**BRIEF A**
In the passage below on Bertrand de Boucheporn, how old was he when he became intendant of Corsica?
**BRIEF B**
Using the passage below on Bertrand de Boucheporn, explain why he planned to enlarge the bridges of Corsica.
**BRIEF C**
In the passage below on Bertrand de Boucheporn, turn the paragraph beginning "In 1775, at the age of 34" into a short bulleted list that keeps its main facts.
TEXT FOR ANALYSIS START
In 1769, he was received to the Société royale des sciences et des arts de Metz and he attended the works of the lodge of Saint-Jean de l'Amitié de Saint-Étienne in Metz, where he would meet a number of academicians and parliamentarians of this city.

===Intendant of Corsica (1775–1785)===
In 1775, at the age of 34, Bertrand de Boucheporn became the third intendant of Corsica, the island which had been ceded to France by the Republic of Genoa via the Treaty of Versailles, in 1768. He spent "ten fruitful years (1775–85) on the island." By his ordonnances he was supportive to the island's development of forestry, agriculture and the industry and he established a plan for enlarging the bridges to enhance transport capabilities and commerce. He also reformed the island's tax system with a new territorial tax replacing all other taxes attached to land's ownership.

Willingly taking into account the islanders' national feelings, he endeavored to reconcile a country still deeply marked by the recent paolist revolts. As he favoured a reform of political representation, "Boucheporn pressed for a fully proportional system within the Estates, but at this juncture the ministers refused to move beyond a position whereby each order returned the same number of deputies."
TEXT FOR ANALYSIS END
STORED DATA START
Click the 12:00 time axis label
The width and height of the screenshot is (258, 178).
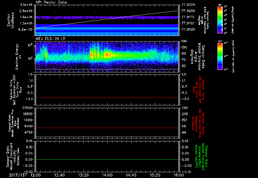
STORED DATA END
**WRITTEN REPLY A**
He was 34.

**WRITTEN REPLY B**
He planned to enlarge the bridges to improve the island's transport capabilities and commerce.

**WRITTEN REPLY C**
- In 1775, at age 34, he became the third intendant of Corsica, which Genoa had ceded to France by the Treaty of Versailles in 1768.
- He served ten fruitful years on the island (1775–85).
- Through his ordonnances he supported forestry, agriculture and industry.
- He planned to enlarge the bridges to improve transport and commerce.
- He reformed the tax system, replacing all taxes tied to land ownership with a new territorial tax.